# applying vinly to linen



## fresh010 (Apr 4, 2007)

can i apply vinyl to linen material? (thermo flex plus) and is there a different process i should use?


----------



## Rodney (Nov 3, 2004)

It might be worth testing out on a small piece of linen material (like from a craft/fabric store).

If I tried it I would increase the pressure. I'm not sure how linen would hold up under the heat. Hopefully someone else might see this and have more experience to share.


----------



## Robin (Aug 28, 2006)

I wouldnt think twice about applying vinyl to linen. Its 100% cotton, you will get texture from the linen weave, but other than that, you shouldnt have any problems.

but like Rodney said, test a little piece on the inside where it wont be seen.


----------



## Rodney (Nov 3, 2004)

Robin said:


> I wouldnt think twice about applying vinyl to linen. Its 100% cotton, you will get texture from the linen weave, but other than that, you shouldnt have any problems.
> 
> but like Rodney said, test a little piece on the inside where it wont be seen.


I didn't know linen was 100% cotton. I guess that's my new thing learned for today


----------



## Solmu (Aug 15, 2005)

Linen isn't cotton, it's flax. Both are natural fibres, but they're not the same thing. Linen isn't a weave (like satin for example), it's a fibre. Linen is often seen in a somewhat coarse plain weave.


----------



## Robin (Aug 28, 2006)

Yes its flax, but it is also cotton.....I just went and checked all my linens, they are either 100% cotton, or cotton/rayon/silk blends.


----------



## mzmadmax (Nov 16, 2006)

Interesting. I just checked mine and the label says 100% linen.


----------



## mzmadmax (Nov 16, 2006)

Maybe this will help clear up some of the confusion. Linen is from the Flax of the plant -


----------



## fresh010 (Apr 4, 2007)

Thankz A Lot Guys! I Felt Like It Wouldnt Be A Big Deal But I Wanted To Make Sure Before I Made A Mess Of A Nice Shirt!


----------



## JoshEllsworth (Dec 14, 2005)

I've had customers try this with transfer paper with mixed to not good results, mainly because of the higher application temperature and dwell time. You might be ok with the heat transfer vinyl, just be sure to find a material that is good for nylon. The reason that I recommend this is that traditionally materials being applied to nylon have a lower temp and shorter dwelll time to apply. This is ideal for your application. Good luck


----------



## Solmu (Aug 15, 2005)

Robin said:


> Yes its flax, but it is also cotton


No it's not. That's like saying apples are also oranges. They're different plants (in both cases ).



Robin said:


> I just went and checked all my linens


When you say "linens" do you mean bedsheets and so forth? You do realise those are rarely made from actual linen these days? In that context it's just a slang term.

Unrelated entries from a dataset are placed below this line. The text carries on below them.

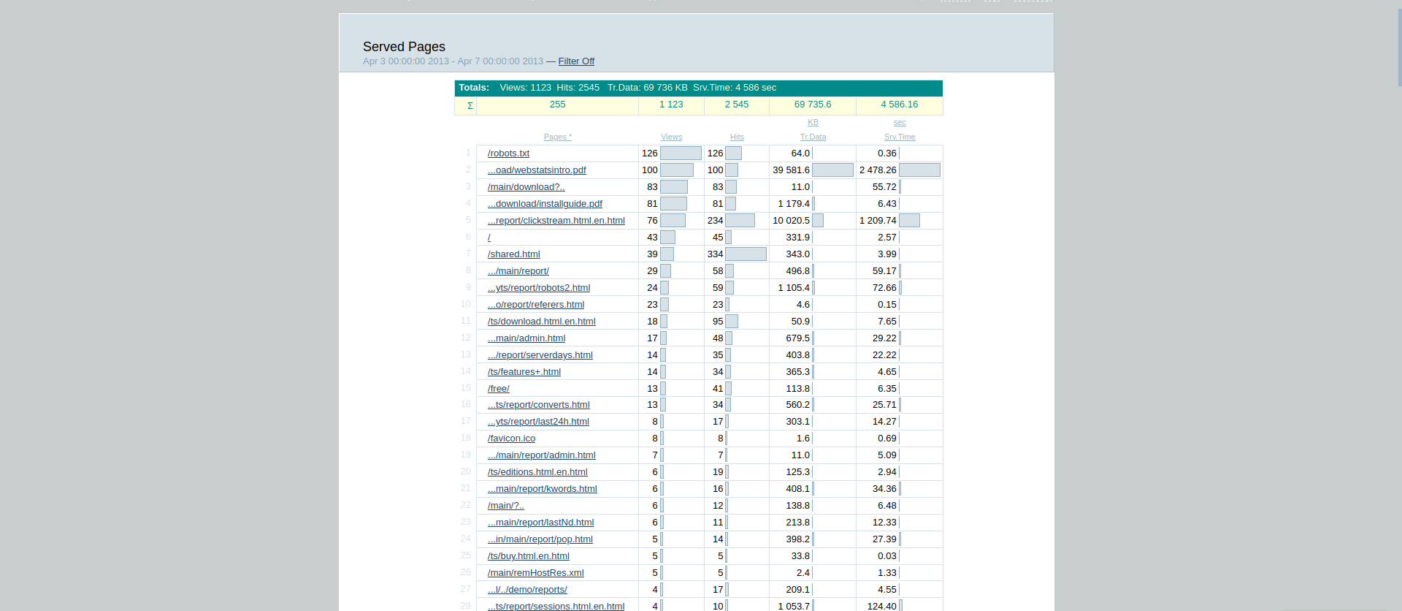Open the /main/download?.. page link
1402x611 pixels.
(x=526, y=187)
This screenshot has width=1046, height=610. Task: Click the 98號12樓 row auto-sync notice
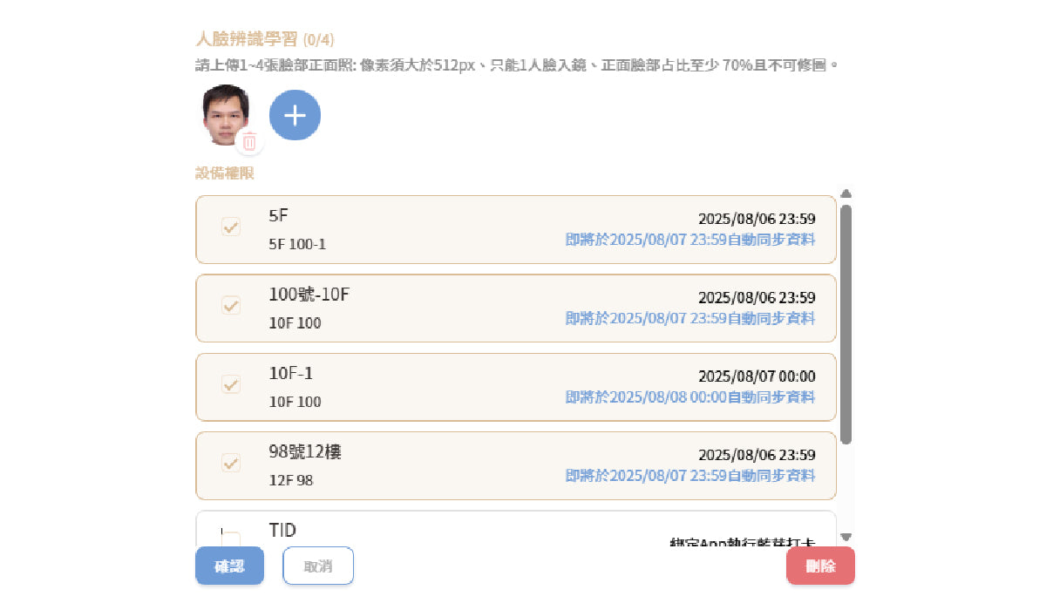tap(690, 475)
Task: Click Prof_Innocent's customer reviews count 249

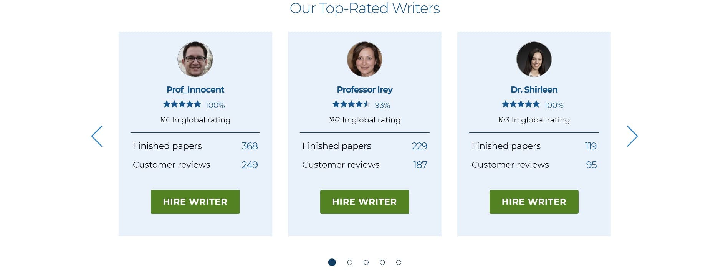Action: [250, 165]
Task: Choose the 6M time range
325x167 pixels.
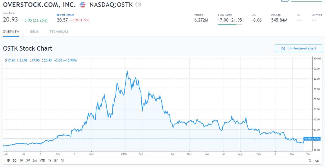Action: pyautogui.click(x=35, y=160)
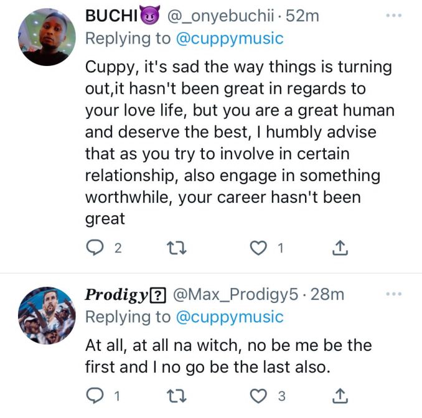Screen dimensions: 422x418
Task: Like Prodigy's tweet with heart icon
Action: click(258, 396)
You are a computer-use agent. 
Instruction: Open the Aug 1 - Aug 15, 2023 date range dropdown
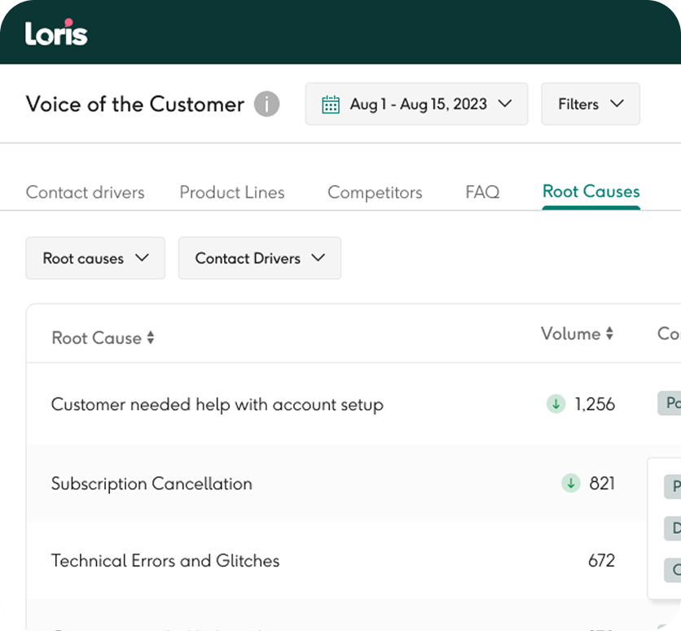tap(416, 104)
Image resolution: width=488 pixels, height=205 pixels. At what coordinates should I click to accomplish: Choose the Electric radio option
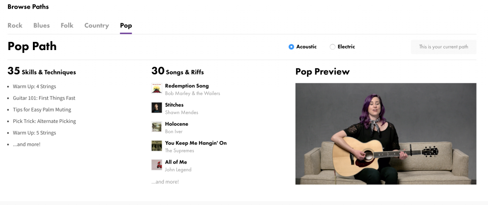coord(333,47)
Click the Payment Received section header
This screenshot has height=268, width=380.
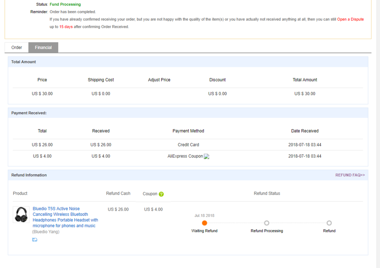(29, 113)
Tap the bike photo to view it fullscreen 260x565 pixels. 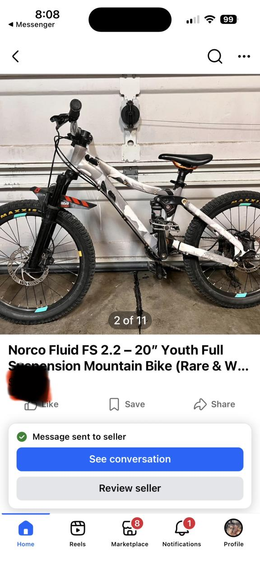[x=130, y=204]
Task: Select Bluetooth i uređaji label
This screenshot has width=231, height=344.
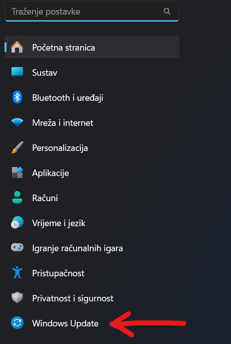Action: (x=68, y=98)
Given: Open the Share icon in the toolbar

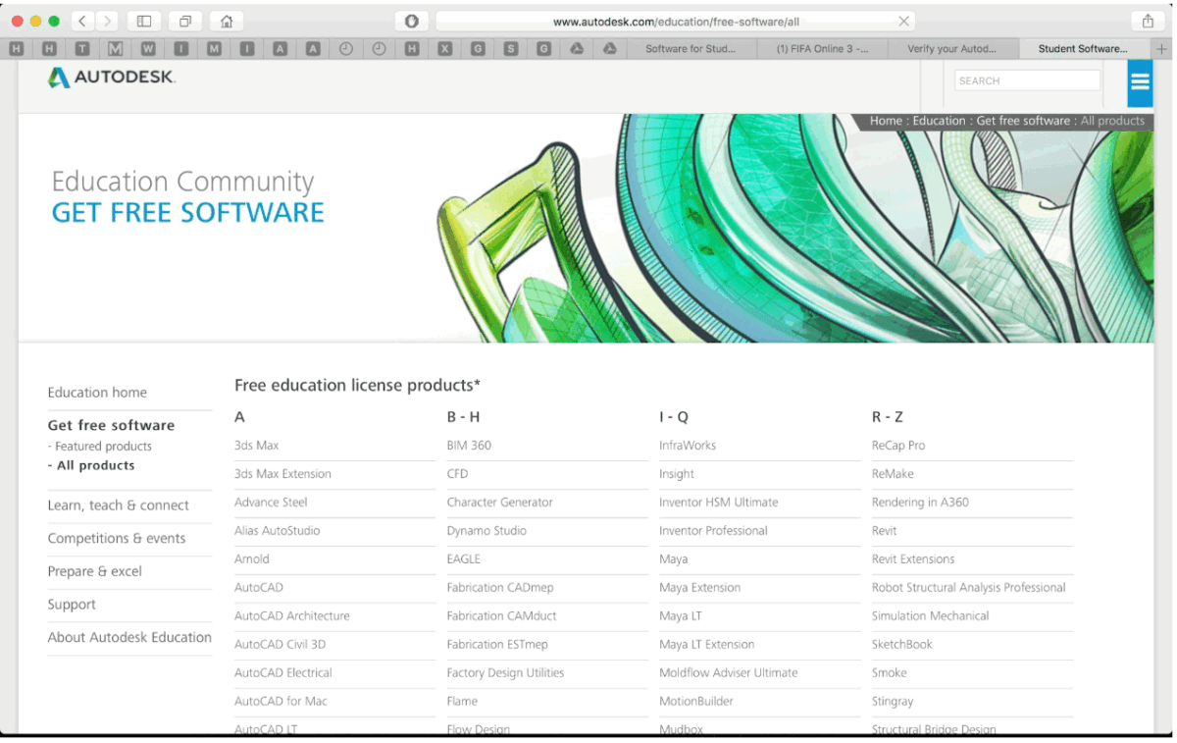Looking at the screenshot, I should coord(1148,20).
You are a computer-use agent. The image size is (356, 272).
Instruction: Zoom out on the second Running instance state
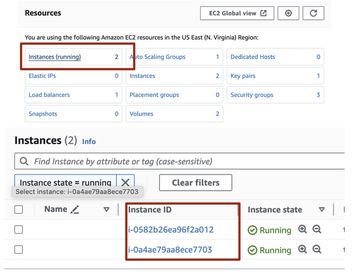pyautogui.click(x=317, y=249)
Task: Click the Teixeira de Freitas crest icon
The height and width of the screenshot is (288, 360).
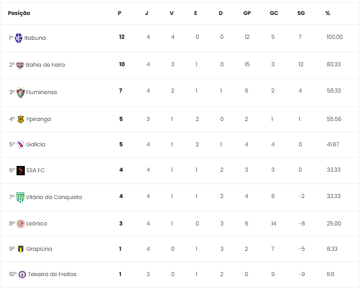Action: tap(22, 274)
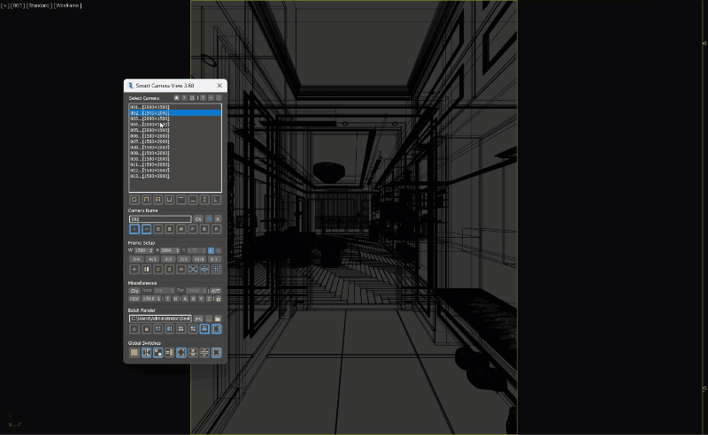Select camera 005 in the camera list
The image size is (708, 435).
(149, 130)
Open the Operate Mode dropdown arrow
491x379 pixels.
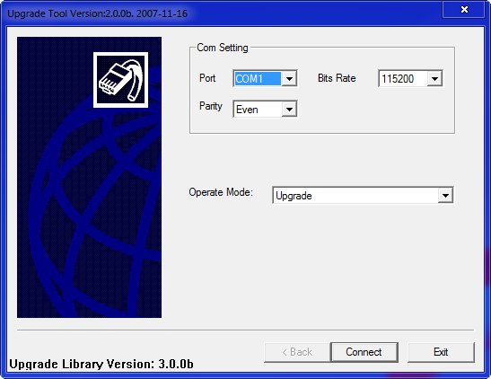click(x=445, y=196)
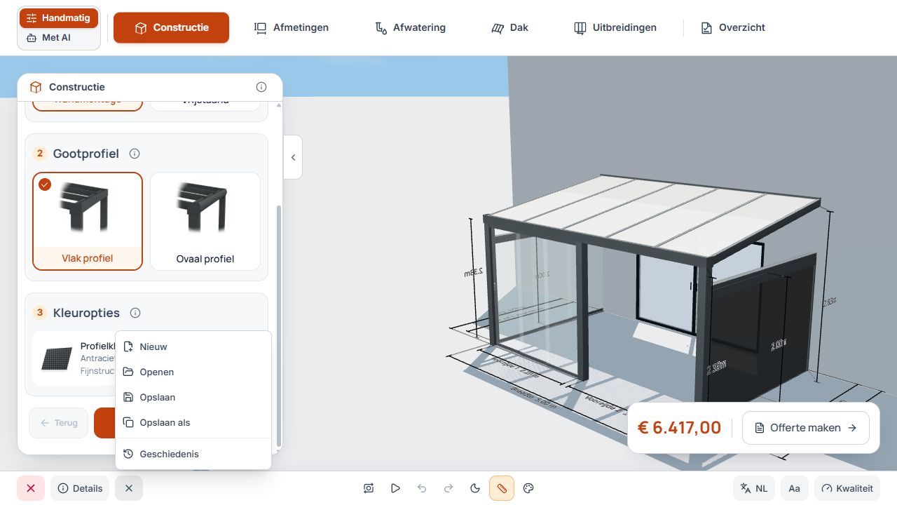
Task: Start the play animation icon
Action: click(395, 488)
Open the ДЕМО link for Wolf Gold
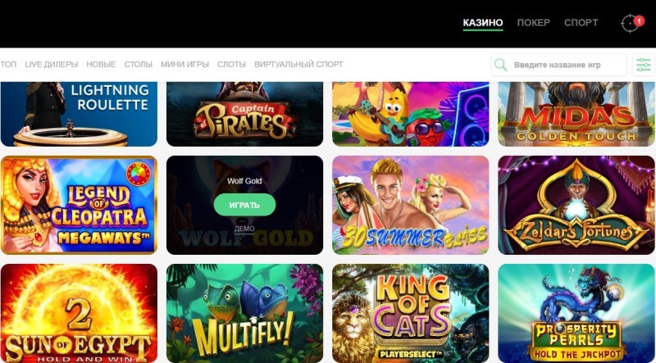 (x=244, y=229)
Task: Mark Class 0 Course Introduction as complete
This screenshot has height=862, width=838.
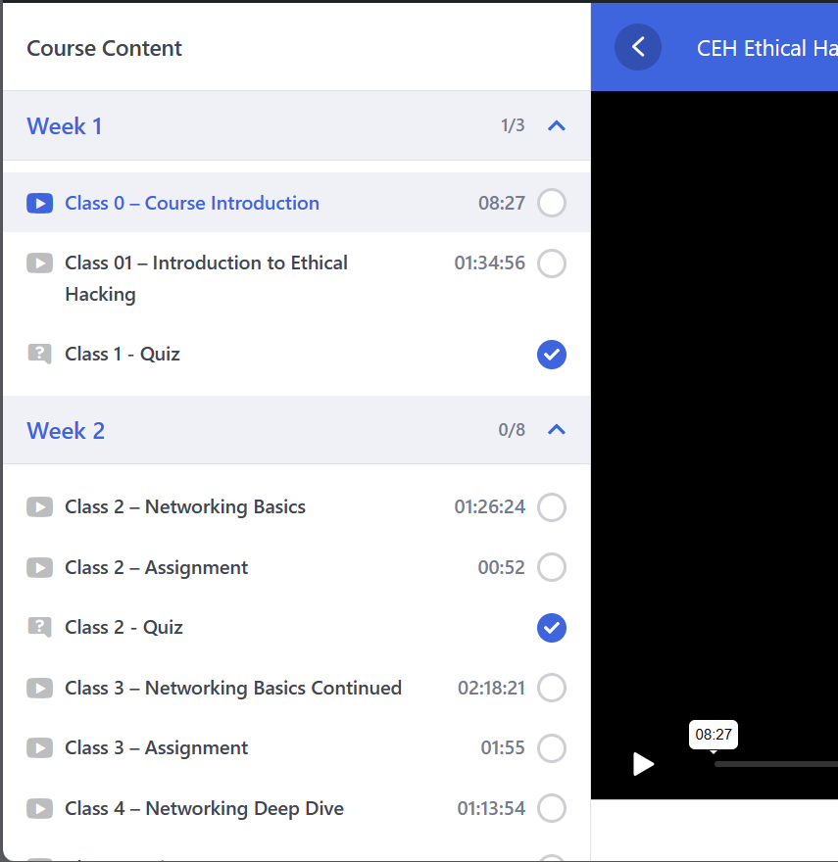Action: click(x=552, y=204)
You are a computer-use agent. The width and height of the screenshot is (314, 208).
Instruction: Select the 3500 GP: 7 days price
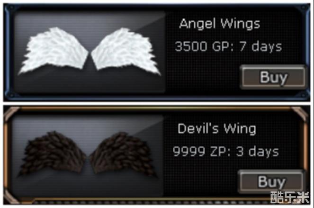pyautogui.click(x=228, y=47)
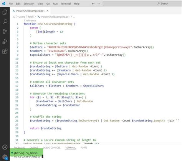This screenshot has height=161, width=182.
Task: Click the Users breadcrumb segment
Action: (x=22, y=17)
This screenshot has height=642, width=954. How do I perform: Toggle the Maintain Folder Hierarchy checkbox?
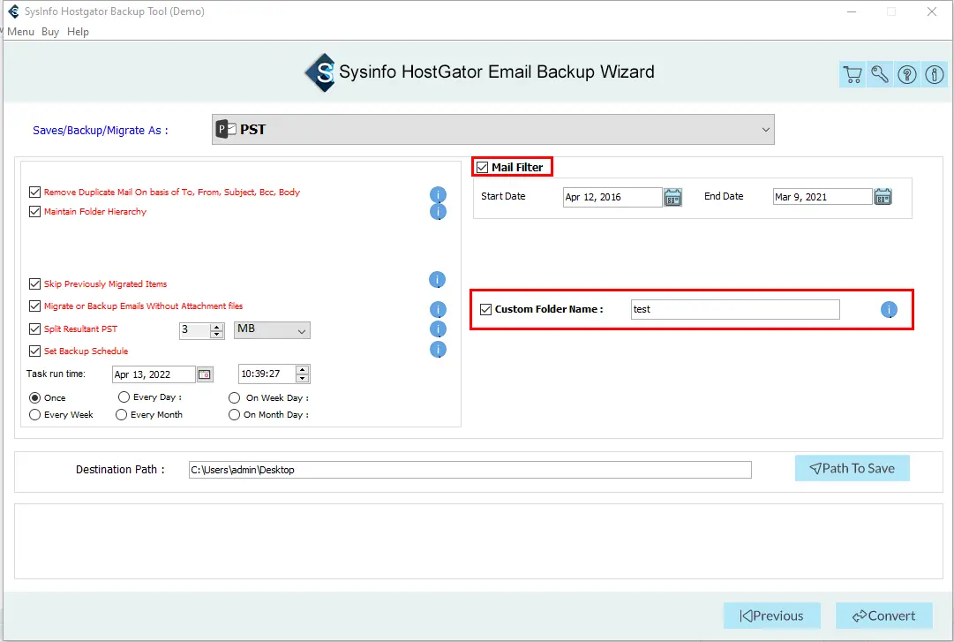(x=35, y=212)
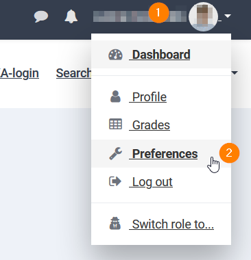Image resolution: width=251 pixels, height=260 pixels.
Task: Open the messaging speech bubble icon
Action: (41, 16)
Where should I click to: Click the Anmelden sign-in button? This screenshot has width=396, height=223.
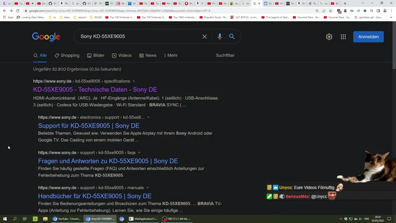click(368, 37)
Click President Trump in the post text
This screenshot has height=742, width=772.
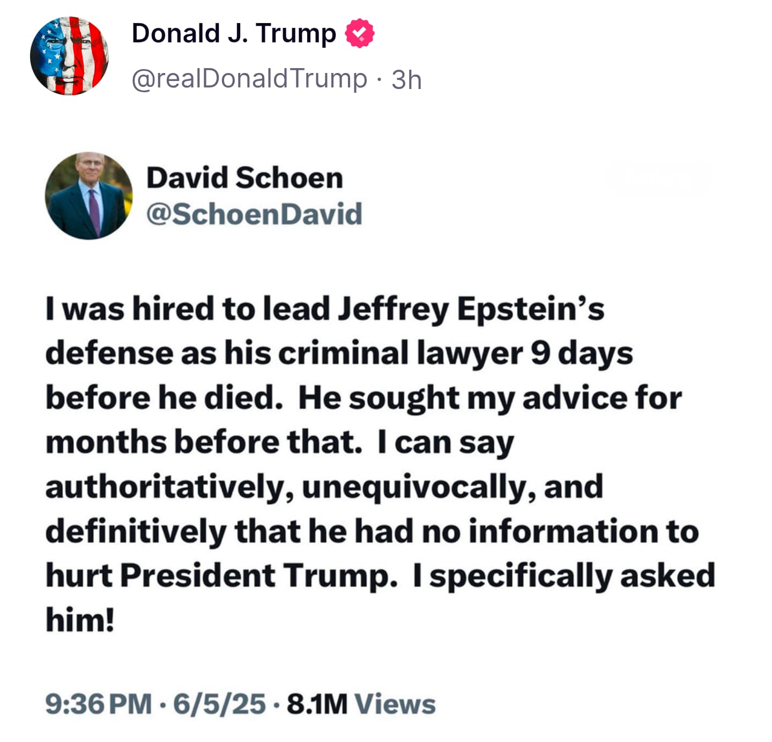click(258, 576)
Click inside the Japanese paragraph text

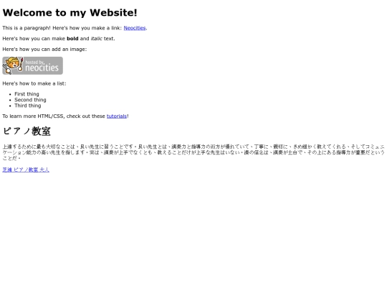[x=194, y=152]
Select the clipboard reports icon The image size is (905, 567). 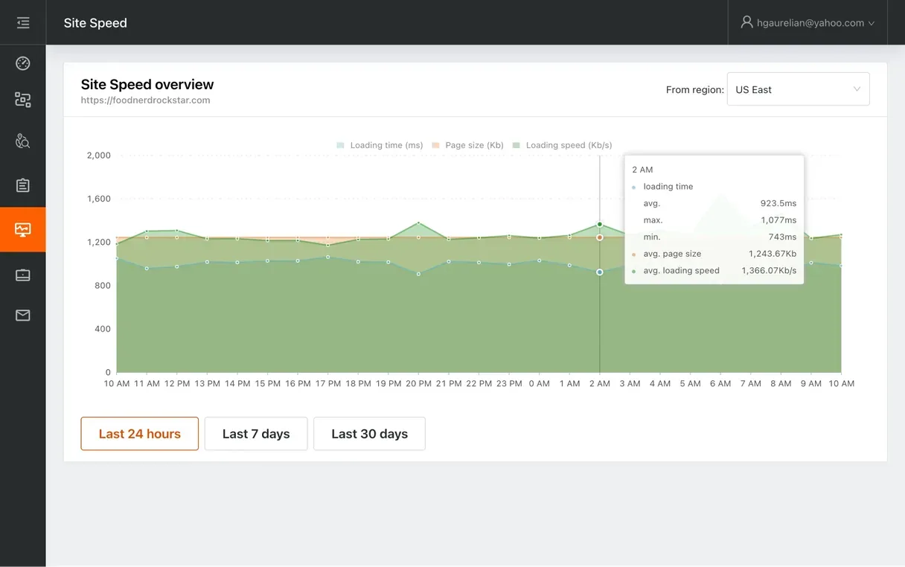(22, 185)
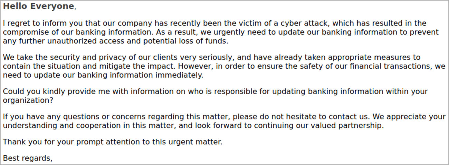Click the word "organization?" ending the question
Viewport: 449px width, 165px height.
28,100
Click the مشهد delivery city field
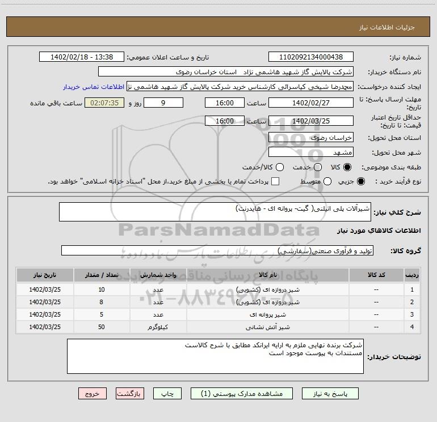The image size is (437, 422). tap(311, 152)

If you check your *actual* linens you'll find they're all made from... linen.


----------



## monkeylantern (Oct 16, 2005)

Yes, I think you're using linen in the same way Australians use the word manchester. Which, incidentally I find hilarious, given Manchester is an industrial hell-hole, and not in the least spring-time-cotton-fresh.


----------



## Robin (Aug 28, 2006)

> When you say "linens" do you mean bedsheets and so forth? You do realise those are rarely made from actual linen these days? In that context it's just a slang term.


yes, thats exactly what I meant, and what I was thinking of when the op mentioned linens. 

sorry folks


----------